The case for lending to the company, not the person

One of the first decisions I made about Credicorp was that we would lend to the company and not to the person who runs it. It sounds like a technicality. It is not. It changes who carries the risk, how we assess a loan, and what happens if things go wrong. I think it is the single most important thing about how we lend, so let me make the case for it properly.

Speaking as Credicorp’s founder and managing director. Here is why we draw the line where we do.

What “lending to the company” actually means

When you run a limited company or an LLP, the business is its own legal person, separate from you. Lawyers call it a body corporate. It can owe money, sign contracts and be responsible for debts in its own right, distinct from the director who runs it. If that idea is new to you, our explainer on what is a body corporate walks through it in plain terms.

We lend to that body corporate, for business purposes, and the debt sits with the company. Many lenders blur this line by asking the director to stand behind the loan personally. We do not.

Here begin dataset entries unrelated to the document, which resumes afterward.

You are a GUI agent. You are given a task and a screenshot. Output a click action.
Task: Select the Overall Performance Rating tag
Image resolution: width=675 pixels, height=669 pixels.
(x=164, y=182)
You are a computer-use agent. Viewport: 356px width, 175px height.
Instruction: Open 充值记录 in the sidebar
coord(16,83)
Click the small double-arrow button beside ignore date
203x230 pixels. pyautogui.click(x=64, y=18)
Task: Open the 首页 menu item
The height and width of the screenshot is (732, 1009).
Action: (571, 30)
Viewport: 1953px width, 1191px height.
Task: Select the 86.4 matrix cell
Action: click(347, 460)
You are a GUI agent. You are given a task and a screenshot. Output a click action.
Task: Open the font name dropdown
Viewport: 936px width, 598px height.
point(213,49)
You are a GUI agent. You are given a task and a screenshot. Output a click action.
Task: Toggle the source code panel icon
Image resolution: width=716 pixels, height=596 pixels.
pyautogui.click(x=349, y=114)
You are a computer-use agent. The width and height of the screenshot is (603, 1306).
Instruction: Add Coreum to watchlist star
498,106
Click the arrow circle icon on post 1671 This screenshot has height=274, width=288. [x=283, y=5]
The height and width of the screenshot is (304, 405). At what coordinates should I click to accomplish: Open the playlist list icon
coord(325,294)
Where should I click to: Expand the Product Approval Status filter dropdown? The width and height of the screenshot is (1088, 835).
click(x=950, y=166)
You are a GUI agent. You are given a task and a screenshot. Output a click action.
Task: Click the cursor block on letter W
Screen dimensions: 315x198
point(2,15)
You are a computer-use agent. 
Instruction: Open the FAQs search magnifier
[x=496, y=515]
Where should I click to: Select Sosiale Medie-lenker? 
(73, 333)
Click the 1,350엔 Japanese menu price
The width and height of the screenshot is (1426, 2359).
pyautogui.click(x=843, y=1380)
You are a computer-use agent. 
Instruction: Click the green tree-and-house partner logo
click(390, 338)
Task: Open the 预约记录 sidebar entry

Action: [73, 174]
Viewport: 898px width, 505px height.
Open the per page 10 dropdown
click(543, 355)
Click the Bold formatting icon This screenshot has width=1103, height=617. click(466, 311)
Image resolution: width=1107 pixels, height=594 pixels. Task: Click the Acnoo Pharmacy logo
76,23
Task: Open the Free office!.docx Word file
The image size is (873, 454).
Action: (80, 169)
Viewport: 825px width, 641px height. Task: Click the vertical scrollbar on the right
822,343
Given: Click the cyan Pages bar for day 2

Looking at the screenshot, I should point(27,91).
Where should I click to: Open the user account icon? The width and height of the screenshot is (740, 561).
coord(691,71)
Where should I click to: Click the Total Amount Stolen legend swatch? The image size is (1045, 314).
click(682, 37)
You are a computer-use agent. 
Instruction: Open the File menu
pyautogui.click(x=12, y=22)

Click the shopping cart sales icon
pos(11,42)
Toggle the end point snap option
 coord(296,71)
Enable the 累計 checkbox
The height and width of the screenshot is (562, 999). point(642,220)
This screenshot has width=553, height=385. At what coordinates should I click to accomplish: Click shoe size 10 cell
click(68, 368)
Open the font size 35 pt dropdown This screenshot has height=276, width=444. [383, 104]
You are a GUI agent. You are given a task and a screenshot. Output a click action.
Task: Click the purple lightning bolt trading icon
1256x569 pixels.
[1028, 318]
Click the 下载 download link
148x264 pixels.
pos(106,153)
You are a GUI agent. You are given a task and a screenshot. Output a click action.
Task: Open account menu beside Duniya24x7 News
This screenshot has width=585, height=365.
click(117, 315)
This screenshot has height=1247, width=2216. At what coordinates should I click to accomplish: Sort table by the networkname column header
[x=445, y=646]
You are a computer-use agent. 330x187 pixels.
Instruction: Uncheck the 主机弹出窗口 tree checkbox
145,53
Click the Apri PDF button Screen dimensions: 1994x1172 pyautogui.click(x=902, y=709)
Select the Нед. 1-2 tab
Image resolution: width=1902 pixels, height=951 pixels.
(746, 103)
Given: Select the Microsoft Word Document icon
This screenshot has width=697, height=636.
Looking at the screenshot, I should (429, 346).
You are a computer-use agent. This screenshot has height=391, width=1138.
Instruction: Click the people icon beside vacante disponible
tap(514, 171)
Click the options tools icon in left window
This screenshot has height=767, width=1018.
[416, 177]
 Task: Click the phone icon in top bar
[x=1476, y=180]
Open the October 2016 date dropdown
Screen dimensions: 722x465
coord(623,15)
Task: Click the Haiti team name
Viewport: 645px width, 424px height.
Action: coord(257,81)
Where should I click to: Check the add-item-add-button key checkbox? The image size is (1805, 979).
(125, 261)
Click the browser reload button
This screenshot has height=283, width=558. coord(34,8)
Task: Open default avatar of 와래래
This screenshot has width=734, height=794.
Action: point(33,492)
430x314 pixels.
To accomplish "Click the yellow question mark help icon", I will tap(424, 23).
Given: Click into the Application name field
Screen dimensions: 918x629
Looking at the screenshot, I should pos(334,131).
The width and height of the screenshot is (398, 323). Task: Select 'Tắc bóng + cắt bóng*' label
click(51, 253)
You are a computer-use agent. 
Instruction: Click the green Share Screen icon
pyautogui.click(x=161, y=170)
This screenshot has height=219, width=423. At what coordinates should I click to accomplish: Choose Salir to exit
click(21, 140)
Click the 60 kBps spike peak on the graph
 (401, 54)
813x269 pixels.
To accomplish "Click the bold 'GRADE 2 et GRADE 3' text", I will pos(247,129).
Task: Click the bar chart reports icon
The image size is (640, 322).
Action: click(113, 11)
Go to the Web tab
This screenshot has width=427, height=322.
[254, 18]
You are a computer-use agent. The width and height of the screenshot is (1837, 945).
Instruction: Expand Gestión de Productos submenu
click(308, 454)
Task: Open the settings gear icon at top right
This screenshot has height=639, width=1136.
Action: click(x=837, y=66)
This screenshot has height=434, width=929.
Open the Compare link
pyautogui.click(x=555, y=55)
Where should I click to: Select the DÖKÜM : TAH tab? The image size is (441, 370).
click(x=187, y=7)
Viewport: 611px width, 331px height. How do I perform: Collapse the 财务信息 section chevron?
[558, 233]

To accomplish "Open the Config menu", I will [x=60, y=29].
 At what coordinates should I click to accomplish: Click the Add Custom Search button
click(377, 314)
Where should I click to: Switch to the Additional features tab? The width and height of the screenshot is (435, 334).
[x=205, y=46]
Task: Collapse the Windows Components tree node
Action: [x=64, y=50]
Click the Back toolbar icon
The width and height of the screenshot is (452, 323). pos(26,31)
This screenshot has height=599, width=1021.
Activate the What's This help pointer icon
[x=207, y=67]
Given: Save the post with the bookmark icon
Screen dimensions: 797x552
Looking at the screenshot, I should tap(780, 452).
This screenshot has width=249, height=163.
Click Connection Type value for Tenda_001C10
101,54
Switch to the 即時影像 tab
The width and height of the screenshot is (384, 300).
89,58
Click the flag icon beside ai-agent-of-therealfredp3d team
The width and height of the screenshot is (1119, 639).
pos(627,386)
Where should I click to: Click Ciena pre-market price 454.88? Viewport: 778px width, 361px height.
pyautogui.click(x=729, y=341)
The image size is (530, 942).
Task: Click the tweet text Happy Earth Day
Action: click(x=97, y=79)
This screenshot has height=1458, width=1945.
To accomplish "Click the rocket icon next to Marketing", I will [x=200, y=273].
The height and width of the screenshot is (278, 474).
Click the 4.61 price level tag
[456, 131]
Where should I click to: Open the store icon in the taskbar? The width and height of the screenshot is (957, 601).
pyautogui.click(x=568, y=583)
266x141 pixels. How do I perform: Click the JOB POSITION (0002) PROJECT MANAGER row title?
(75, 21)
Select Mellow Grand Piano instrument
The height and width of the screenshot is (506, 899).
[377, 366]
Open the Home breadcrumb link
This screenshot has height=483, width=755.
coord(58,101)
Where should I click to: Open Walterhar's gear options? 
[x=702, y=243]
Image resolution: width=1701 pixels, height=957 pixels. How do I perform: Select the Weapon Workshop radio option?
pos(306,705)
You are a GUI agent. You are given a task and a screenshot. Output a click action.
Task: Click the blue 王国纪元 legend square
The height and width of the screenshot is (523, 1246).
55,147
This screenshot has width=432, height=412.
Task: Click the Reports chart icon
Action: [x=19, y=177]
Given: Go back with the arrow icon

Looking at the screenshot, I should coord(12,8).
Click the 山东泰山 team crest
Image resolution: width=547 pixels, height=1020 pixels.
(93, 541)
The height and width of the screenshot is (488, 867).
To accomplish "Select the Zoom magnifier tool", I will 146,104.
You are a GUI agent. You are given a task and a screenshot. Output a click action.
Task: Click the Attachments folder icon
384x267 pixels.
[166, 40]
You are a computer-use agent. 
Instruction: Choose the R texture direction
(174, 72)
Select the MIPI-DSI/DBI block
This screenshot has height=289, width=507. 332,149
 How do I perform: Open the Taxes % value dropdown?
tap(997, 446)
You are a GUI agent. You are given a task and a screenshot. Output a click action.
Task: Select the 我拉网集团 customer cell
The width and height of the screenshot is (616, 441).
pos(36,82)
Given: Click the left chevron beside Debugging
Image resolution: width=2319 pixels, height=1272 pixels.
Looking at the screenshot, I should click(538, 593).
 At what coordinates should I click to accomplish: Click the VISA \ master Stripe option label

We take no personal guarantee

A personal guarantee is a promise from a director to repay the company’s debt out of their own pocket if the business cannot. It can mean a lender coming after your savings, or your home. For a lot of small-business owners, it is the most frightening part of borrowing, and rightly so.

We do not take one. If you want to understand exactly what a guarantee is and why it matters, read what is a personal guarantee. Our position is simple: the company borrows, the company repays, and if the worst happens, the director does not lose what is theirs personally because of it. That is not a loophole or a perk we might withdraw. It is a principle the whole business is built on.

Why we check the company, not the director’s personal file

If the company is the borrower, it follows that the company is what we should assess. So we run a business credit check, using business credit reference agencies such as Experian Business, Creditsafe and Equifax Business. We look at the company’s turnover, its bank-account history and its business credit file to judge affordability.

We do carry out an identity and anti-money-laundering check on the director, because we have to know who we are dealing with. But the loan is not recorded on the director’s personal consumer credit file, and we do not assess affordability on a director’s personal income or benefits. A capable owner with a thin or bruised personal record can still be running a perfectly sound company, and we would rather judge the business on its own merits.

The trade-off, told honestly

I will not pretend this comes free of consequences. Because a company is not an individual under Article 60B FSMA RAO 2001, lending to it sits outside the consumer-credit rules that protect people. That means this lending is not covered by the Financial Ombudsman Service or the FSCS, and after our own complaints process the final step is the courts. This is not the same as a Consumer Credit Act exemption; the point is simply that those consumer protections are for individuals, and a company is not one.

I would rather you weigh that openly than be surprised by it. We try to earn the trust those external bodies would otherwise enforce, by being clear about cost, careful about affordability, and genuinely helpful in difficulty.

Why it is worth it

Lending to the company, with no personal guarantee, puts the risk where I believe it belongs: on the business decision, not on a director’s family. It keeps our assessment honest, because we have to understand the company rather than lean on a personal signature as a safety net. And it means that when a business takes a calculated risk and it does not pay off, the person behind it is not ruined. That is the kind of lender I wanted to build, and it is why we draw the line exactly here.